Satsumas reached 1.9m cartons compared to the estimate of 1.8m cartons, clementines delivered a crop of 3.1m cartons from a forecast of of 2.7m, while mandarins grew from an estimate of 6.7m cartons to 7.2m.

The original estimate showed a static trend for both satsuma’s (2014 1.8m; 2015 1.7m) and clementines (2014 3.2m; 2015 2.5m). However, mandarins were expected to continue with their increasing volume trend (2014 5m; 2015 5.8 m), which in the end resulted in the most significant growth in the category.

“Excellent market conditions and good quality saw all three categories surpass estimates and 2015 levels, resulting in a record 12.2m-carton soft citrus crop [183,000 tonnes],” said the country’s Citrus Growers Association (CGA). “The season was characterised by good demand and excellent quality – leading to strong markets and good returns."

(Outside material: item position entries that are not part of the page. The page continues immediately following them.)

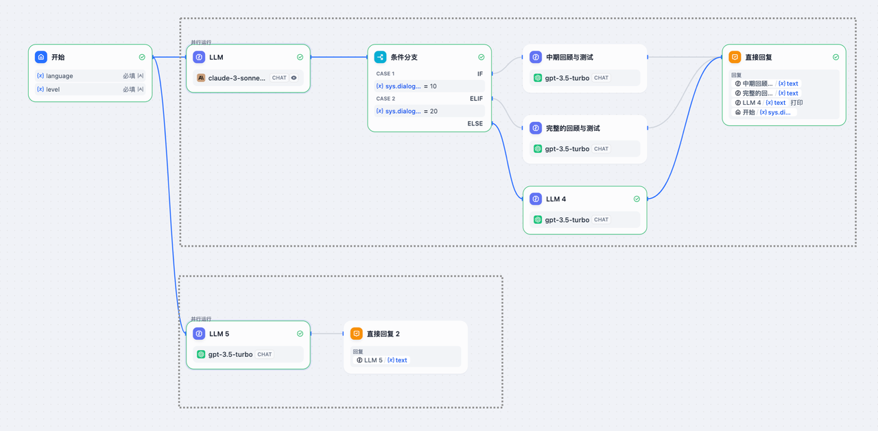
Task: Click the Anthropic logo beside claude-3-sonnet
Action: [x=201, y=78]
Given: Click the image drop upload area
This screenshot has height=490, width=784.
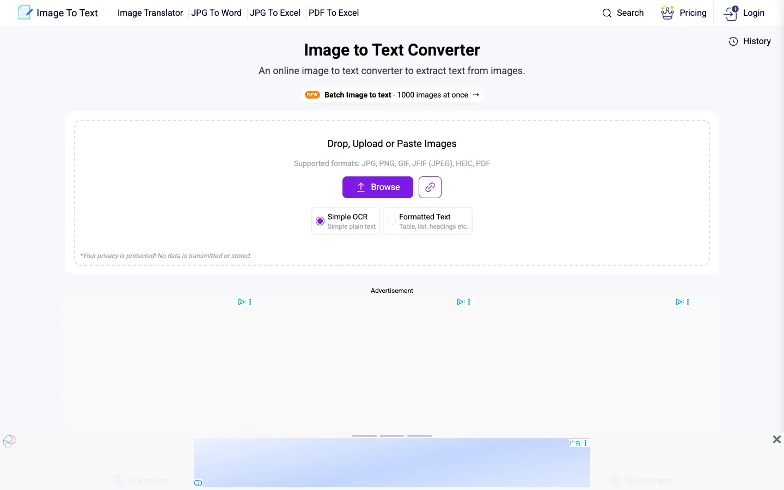Looking at the screenshot, I should [x=392, y=193].
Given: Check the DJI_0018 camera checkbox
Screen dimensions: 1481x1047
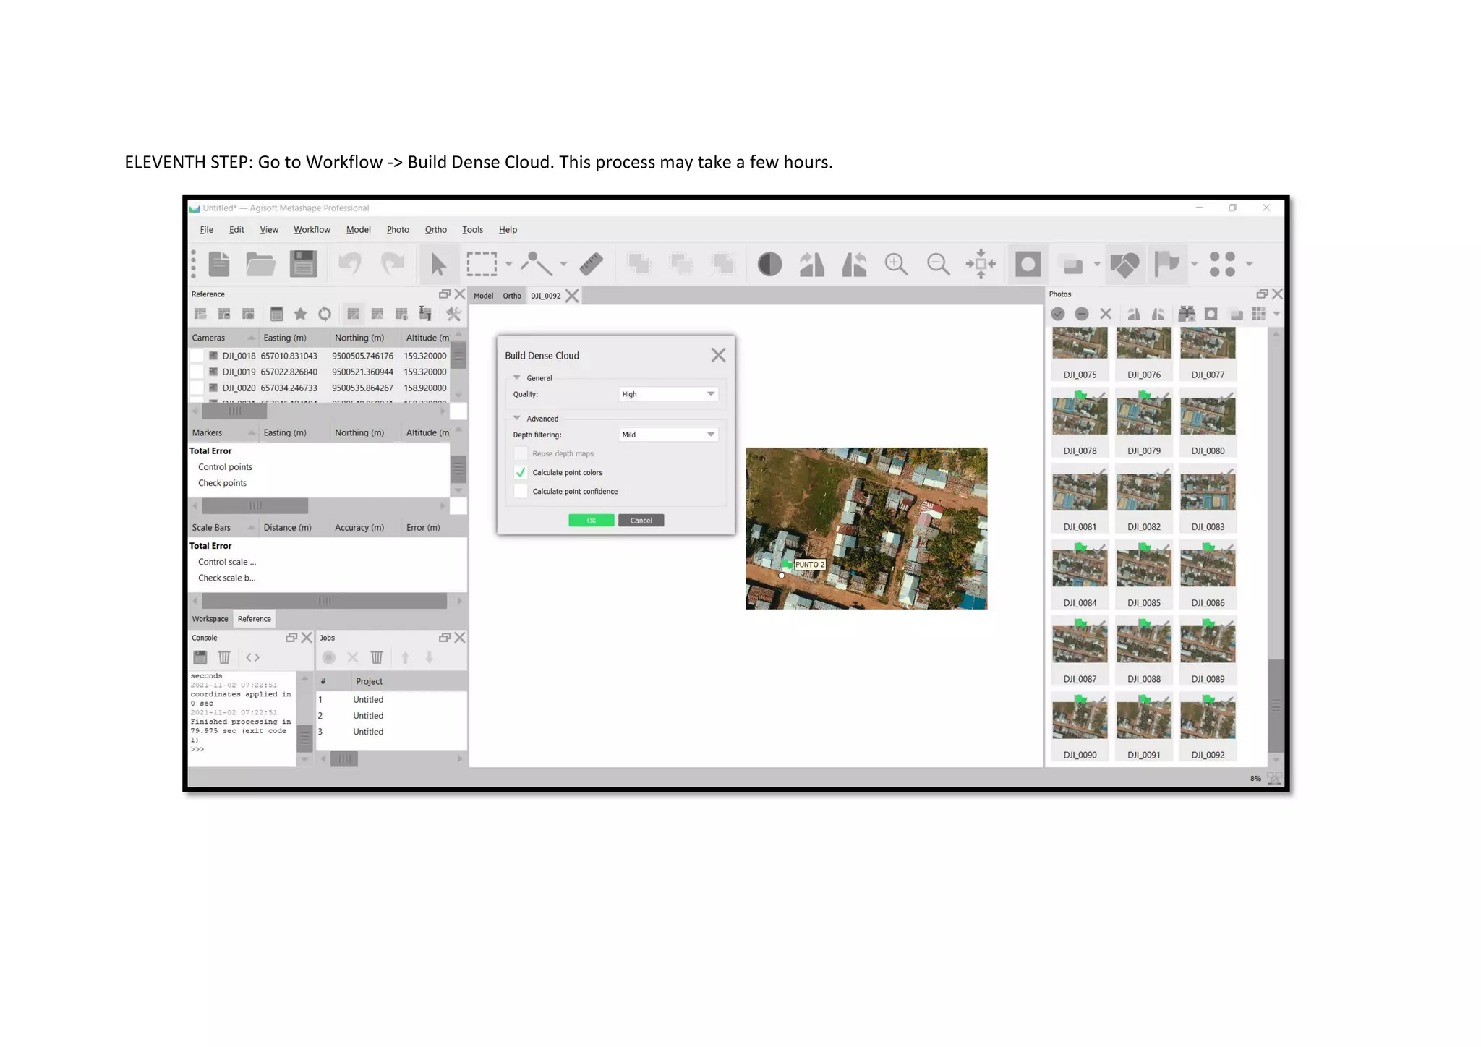Looking at the screenshot, I should coord(196,356).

The UK and Europe received 65 per cent of the larger crop, which was up 2 per cent compared with the previous season. Exports to the UK and Europe combined increased from 5.9m to 7.3m cartons.

The CGA said South East Asia also experienced an increase in volume, topping 1.1m cartons. North America showed growth, from 800,000 cartons last year to 1.1m this year, while the CGA noted that these increases were at the expense of Russia, which dropped from 0.9m to 0.7m cartons. Africa (0.3m) and Middle East (0.7m) remained static.

Observers say the soft citrus category is expected to grow with breeding programmes reporting exciting new cultivars which could be released soon. For the moment, the most focus will be on the growth in Tango mandarins, which have reportedly been planted widely in South Africa, and along with Nardorcot, which is mainly packed under the brand ClemenGold, will dominate growth in the category.

Recently, a new variety named Leanri has been launched, which is expected to extend the mandarin marketing season. Leanri will be harvested after the present Clemtine season but before Tango and Nardorcot. It is being commercialised by Citrogold in South Africa and Biogold International in other parts of the world.

Leanri offers the owners of the Clemengold brand the opportunity to extend this successful brand in future.

Production is also expected to be boosted in future when access to the lucrative Chinese market will be improved for South African soft citrus with new protocols being negotiated which will create more opportunities for the category.